**** INPUT RECORDS ****

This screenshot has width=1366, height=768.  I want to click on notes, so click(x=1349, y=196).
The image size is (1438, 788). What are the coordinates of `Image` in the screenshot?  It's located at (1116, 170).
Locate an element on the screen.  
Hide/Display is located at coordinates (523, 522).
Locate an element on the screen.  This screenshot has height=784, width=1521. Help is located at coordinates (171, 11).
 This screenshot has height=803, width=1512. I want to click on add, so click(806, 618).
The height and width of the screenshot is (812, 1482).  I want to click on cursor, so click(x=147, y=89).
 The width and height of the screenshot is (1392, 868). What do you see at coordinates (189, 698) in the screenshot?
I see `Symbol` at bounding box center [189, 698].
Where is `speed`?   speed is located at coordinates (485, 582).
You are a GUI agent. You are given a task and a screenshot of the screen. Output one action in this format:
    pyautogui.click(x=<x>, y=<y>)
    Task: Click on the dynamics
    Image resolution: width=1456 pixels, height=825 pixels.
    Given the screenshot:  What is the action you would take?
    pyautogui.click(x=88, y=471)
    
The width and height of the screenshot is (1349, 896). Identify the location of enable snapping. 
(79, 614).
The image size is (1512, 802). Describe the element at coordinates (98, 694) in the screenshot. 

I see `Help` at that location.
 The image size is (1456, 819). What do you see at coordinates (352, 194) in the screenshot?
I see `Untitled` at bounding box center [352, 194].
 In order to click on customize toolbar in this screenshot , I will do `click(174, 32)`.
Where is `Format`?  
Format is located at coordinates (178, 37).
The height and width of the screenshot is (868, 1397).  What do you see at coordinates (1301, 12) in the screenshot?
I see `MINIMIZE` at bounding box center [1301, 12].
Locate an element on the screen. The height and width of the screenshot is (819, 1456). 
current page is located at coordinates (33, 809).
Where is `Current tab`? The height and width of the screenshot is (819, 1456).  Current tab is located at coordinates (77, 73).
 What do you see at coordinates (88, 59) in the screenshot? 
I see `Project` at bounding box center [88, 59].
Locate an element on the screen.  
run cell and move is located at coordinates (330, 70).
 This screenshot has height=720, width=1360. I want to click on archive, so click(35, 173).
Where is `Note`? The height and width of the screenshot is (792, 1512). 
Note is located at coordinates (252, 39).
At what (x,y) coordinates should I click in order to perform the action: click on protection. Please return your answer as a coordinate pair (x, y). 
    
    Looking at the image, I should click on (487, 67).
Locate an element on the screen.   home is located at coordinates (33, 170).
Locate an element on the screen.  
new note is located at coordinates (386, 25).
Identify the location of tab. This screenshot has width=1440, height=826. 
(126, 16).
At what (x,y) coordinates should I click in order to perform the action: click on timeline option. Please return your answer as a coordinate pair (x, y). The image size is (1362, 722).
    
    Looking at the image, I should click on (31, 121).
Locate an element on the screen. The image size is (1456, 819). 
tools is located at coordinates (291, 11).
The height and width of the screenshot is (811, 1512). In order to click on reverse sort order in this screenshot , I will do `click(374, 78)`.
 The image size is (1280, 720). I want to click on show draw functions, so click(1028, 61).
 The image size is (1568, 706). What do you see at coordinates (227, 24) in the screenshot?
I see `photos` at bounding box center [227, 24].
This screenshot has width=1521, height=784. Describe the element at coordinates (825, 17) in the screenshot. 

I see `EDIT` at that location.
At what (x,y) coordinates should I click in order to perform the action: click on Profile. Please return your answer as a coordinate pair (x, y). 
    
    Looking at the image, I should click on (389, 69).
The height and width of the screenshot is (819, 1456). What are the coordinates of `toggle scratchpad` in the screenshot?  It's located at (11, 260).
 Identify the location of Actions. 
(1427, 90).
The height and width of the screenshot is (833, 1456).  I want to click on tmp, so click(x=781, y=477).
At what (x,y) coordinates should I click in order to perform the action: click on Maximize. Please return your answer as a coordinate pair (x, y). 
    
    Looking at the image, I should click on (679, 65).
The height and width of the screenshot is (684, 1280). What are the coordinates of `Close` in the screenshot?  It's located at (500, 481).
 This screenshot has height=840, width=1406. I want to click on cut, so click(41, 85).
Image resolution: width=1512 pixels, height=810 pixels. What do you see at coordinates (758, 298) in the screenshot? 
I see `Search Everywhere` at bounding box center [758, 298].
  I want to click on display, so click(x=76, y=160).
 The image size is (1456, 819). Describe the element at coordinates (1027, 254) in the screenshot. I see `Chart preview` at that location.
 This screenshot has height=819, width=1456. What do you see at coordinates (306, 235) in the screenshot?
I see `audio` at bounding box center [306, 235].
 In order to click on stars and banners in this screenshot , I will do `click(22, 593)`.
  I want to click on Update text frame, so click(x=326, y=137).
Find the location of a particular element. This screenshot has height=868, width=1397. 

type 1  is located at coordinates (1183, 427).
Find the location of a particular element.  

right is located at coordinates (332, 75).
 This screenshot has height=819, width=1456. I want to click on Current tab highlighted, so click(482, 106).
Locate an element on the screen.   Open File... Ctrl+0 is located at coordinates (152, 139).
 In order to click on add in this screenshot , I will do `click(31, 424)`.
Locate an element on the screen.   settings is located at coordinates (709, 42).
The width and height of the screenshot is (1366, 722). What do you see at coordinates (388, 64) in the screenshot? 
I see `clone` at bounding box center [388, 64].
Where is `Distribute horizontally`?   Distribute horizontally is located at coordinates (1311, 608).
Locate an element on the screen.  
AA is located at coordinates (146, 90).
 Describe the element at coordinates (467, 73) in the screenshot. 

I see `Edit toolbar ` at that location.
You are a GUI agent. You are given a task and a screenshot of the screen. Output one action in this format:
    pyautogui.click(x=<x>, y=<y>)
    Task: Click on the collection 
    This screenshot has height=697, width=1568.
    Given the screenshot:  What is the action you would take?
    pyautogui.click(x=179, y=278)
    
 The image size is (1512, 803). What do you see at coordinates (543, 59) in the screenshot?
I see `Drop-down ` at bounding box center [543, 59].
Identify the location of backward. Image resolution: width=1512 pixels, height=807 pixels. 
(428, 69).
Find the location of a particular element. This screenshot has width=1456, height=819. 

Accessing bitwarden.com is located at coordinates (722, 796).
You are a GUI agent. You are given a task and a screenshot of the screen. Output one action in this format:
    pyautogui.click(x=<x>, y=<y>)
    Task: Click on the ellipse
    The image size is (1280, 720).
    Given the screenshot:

****

JOB: Can you output every line of the material above as a JSON list of strings, one string per line, with blank lines left out?

TASK OUTPUT:
[
  "This screenshot has width=1366, height=768.  I want to click on notes, so click(x=1349, y=196).",
  "The image size is (1438, 788). What are the coordinates of `Image` in the screenshot?  It's located at (1116, 170).",
  "Locate an element on the screen.  ",
  "Hide/Display is located at coordinates (523, 522).",
  "Locate an element on the screen.  This screenshot has height=784, width=1521. Help is located at coordinates (171, 11).",
  " This screenshot has height=803, width=1512. I want to click on add, so click(806, 618).",
  "The height and width of the screenshot is (812, 1482).  I want to click on cursor, so click(x=147, y=89).",
  " The width and height of the screenshot is (1392, 868). What do you see at coordinates (189, 698) in the screenshot?",
  "I see `Symbol` at bounding box center [189, 698].",
  "Where is `speed`?   speed is located at coordinates (485, 582).",
  "You are a GUI agent. You are given a task and a screenshot of the screen. Output one action in this format:",
  "    pyautogui.click(x=<x>, y=<y>)",
  "    Task: Click on the dynamics",
  "    Image resolution: width=1456 pixels, height=825 pixels.",
  "    Given the screenshot:  What is the action you would take?",
  "    pyautogui.click(x=88, y=471)",
  "The width and height of the screenshot is (1349, 896). Identify the location of enable snapping. ",
  "(79, 614).",
  "The image size is (1512, 802). Describe the element at coordinates (98, 694) in the screenshot. ",
  "I see `Help` at that location.",
  " The image size is (1456, 819). What do you see at coordinates (352, 194) in the screenshot?",
  "I see `Untitled` at bounding box center [352, 194].",
  " In order to click on customize toolbar in this screenshot , I will do `click(174, 32)`.",
  "Where is `Format`?  ",
  "Format is located at coordinates (178, 37).",
  "The height and width of the screenshot is (868, 1397).  What do you see at coordinates (1301, 12) in the screenshot?",
  "I see `MINIMIZE` at bounding box center [1301, 12].",
  "Locate an element on the screen. The height and width of the screenshot is (819, 1456). ",
  "current page is located at coordinates (33, 809).",
  "Where is `Current tab`? The height and width of the screenshot is (819, 1456).  Current tab is located at coordinates (77, 73).",
  " What do you see at coordinates (88, 59) in the screenshot? ",
  "I see `Project` at bounding box center [88, 59].",
  "Locate an element on the screen.  ",
  "run cell and move is located at coordinates (330, 70).",
  " This screenshot has height=720, width=1360. I want to click on archive, so click(35, 173).",
  "Where is `Note`? The height and width of the screenshot is (792, 1512). ",
  "Note is located at coordinates (252, 39).",
  "At what (x,y) coordinates should I click in order to perform the action: click on protection. Please return your answer as a coordinate pair (x, y). ",
  "    Looking at the image, I should click on (487, 67).",
  "Locate an element on the screen.   home is located at coordinates (33, 170).",
  "Locate an element on the screen.  ",
  "new note is located at coordinates (386, 25).",
  "Identify the location of tab. This screenshot has width=1440, height=826. ",
  "(126, 16).",
  "At what (x,y) coordinates should I click in order to perform the action: click on timeline option. Please return your answer as a coordinate pair (x, y). The image size is (1362, 722).",
  "    Looking at the image, I should click on (31, 121).",
  "Locate an element on the screen. The image size is (1456, 819). ",
  "tools is located at coordinates (291, 11).",
  "The height and width of the screenshot is (811, 1512). In order to click on reverse sort order in this screenshot , I will do `click(374, 78)`.",
  " The image size is (1280, 720). I want to click on show draw functions, so click(1028, 61).",
  " The image size is (1568, 706). What do you see at coordinates (227, 24) in the screenshot?",
  "I see `photos` at bounding box center [227, 24].",
  "This screenshot has width=1521, height=784. Describe the element at coordinates (825, 17) in the screenshot. ",
  "I see `EDIT` at that location.",
  "At what (x,y) coordinates should I click in order to perform the action: click on Profile. Please return your answer as a coordinate pair (x, y). ",
  "    Looking at the image, I should click on (389, 69).",
  "The height and width of the screenshot is (819, 1456). What are the coordinates of `toggle scratchpad` in the screenshot?  It's located at (11, 260).",
  " Identify the location of Actions. ",
  "(1427, 90).",
  "The height and width of the screenshot is (833, 1456).  I want to click on tmp, so click(x=781, y=477).",
  "At what (x,y) coordinates should I click in order to perform the action: click on Maximize. Please return your answer as a coordinate pair (x, y). ",
  "    Looking at the image, I should click on (679, 65).",
  "The height and width of the screenshot is (684, 1280). What are the coordinates of `Close` in the screenshot?  It's located at (500, 481).",
  " This screenshot has height=840, width=1406. I want to click on cut, so click(41, 85).",
  "Image resolution: width=1512 pixels, height=810 pixels. What do you see at coordinates (758, 298) in the screenshot? ",
  "I see `Search Everywhere` at bounding box center [758, 298].",
  "  I want to click on display, so click(x=76, y=160).",
  " The image size is (1456, 819). Describe the element at coordinates (1027, 254) in the screenshot. I see `Chart preview` at that location.",
  " This screenshot has height=819, width=1456. What do you see at coordinates (306, 235) in the screenshot?",
  "I see `audio` at bounding box center [306, 235].",
  " In order to click on stars and banners in this screenshot , I will do `click(22, 593)`.",
  "  I want to click on Update text frame, so click(x=326, y=137).",
  "Find the location of a particular element. This screenshot has height=868, width=1397. ",
  "type 1  is located at coordinates (1183, 427).",
  "Find the location of a particular element.  ",
  "right is located at coordinates (332, 75).",
  " This screenshot has height=819, width=1456. I want to click on Current tab highlighted, so click(482, 106).",
  "Locate an element on the screen.   Open File... Ctrl+0 is located at coordinates (152, 139).",
  " In order to click on add in this screenshot , I will do `click(31, 424)`.",
  "Locate an element on the screen.   settings is located at coordinates (709, 42).",
  "The width and height of the screenshot is (1366, 722). What do you see at coordinates (388, 64) in the screenshot? ",
  "I see `clone` at bounding box center [388, 64].",
  "Where is `Distribute horizontally`?   Distribute horizontally is located at coordinates (1311, 608).",
  "Locate an element on the screen.  ",
  "AA is located at coordinates (146, 90).",
  " Describe the element at coordinates (467, 73) in the screenshot. ",
  "I see `Edit toolbar ` at that location.",
  "You are a GUI agent. You are given a task and a screenshot of the screen. Output one action in this format:",
  "    pyautogui.click(x=<x>, y=<y>)",
  "    Task: Click on the collection ",
  "    This screenshot has height=697, width=1568.",
  "    Given the screenshot:  What is the action you would take?",
  "    pyautogui.click(x=179, y=278)",
  " The image size is (1512, 803). What do you see at coordinates (543, 59) in the screenshot?",
  "I see `Drop-down ` at bounding box center [543, 59].",
  "Identify the location of backward. Image resolution: width=1512 pixels, height=807 pixels. ",
  "(428, 69).",
  "Find the location of a particular element. This screenshot has width=1456, height=819. ",
  "Accessing bitwarden.com is located at coordinates (722, 796).",
  "You are a GUI agent. You are given a task and a screenshot of the screen. Output one action in this format:",
  "    pyautogui.click(x=<x>, y=<y>)",
  "    Task: Click on the ellipse",
  "    The image size is (1280, 720).",
  "    Given the screenshot:"
]